To promote its learning philosophy, the undergraduate programme of studies mainly includes strictly construed legal courses spanning all areas of the Science of Law, complemented with courses in philosophy, history, sociology, economics, criminology, and political science, while a number of courses have a clear international and European dimension. In this manner, the student is taught, on the one hand, the internal logic of the legal norm, and, on the other, its function in the social, economic, political and international context, in which it is applied and which it aims to regulate.

The learning objective of familiarising students with the evolution of Law is served by the inclusion, in the undergraduate programme of studies, of courses in cutting-edge subjects, such as: Law and Informatics, E-Commerce, Economic Analysis of Law, Energy Law, Environmental Law, International Trade Law, International Criminal Law, etc.
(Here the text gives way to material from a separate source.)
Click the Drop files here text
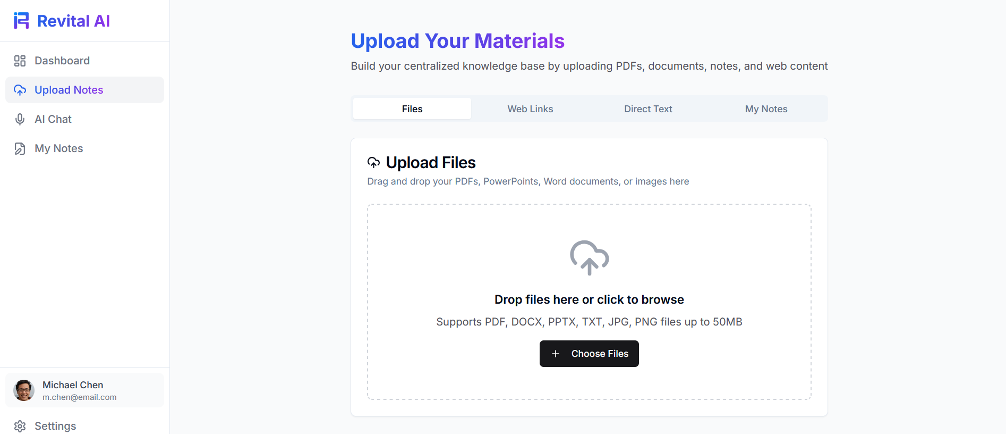Viewport: 1006px width, 434px height. click(589, 299)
In this context, one innovative aspect of the current programme is the introduction of cross-departmental seminars, which are offered by the School in the form of elective courses based on the cooperation of several departments. Thus, interdisciplinarity is advanced in the approach of evolving legal knowledge. Thus, the School aims on the one hand to maintain and enhance the quality of its programme of studies, and on the other hand to enrich it with new fields of knowledge, which will offer students additional scientific and professional perspectives.

The learning objective of acquiring knowledge is promoted by covering (as extensively as possible) the basic fields of law in terms of methodology and substance. Thus, core subjects are taught in their substantive and procedural aspects, which are necessary for tomorrow’s professionals working in the three basic legal professions: lawyers, judges, and notaries. These are divided into five main branches of Law: (a) Civil and Civil Procedural Law, (b) Business Law (Commercial Law, Tax Law, Labor Law and Social Security Law), (c) Criminal Law and Criminal Procedure, (d) Public Law, and (e) European and International Law.

By achieving the above learning outcomes, the undergraduate programme of studies offers graduates all the necessary tools (knowledge, methodology, critical judgment, synthetic thinking, multifaceted, thorough study of political and social phenomena) to help them in their pursuit of professional careers as lawyers, notaries, judges or prosecutors, executives of public or private sector companies, members of the diplomatic corps, etc.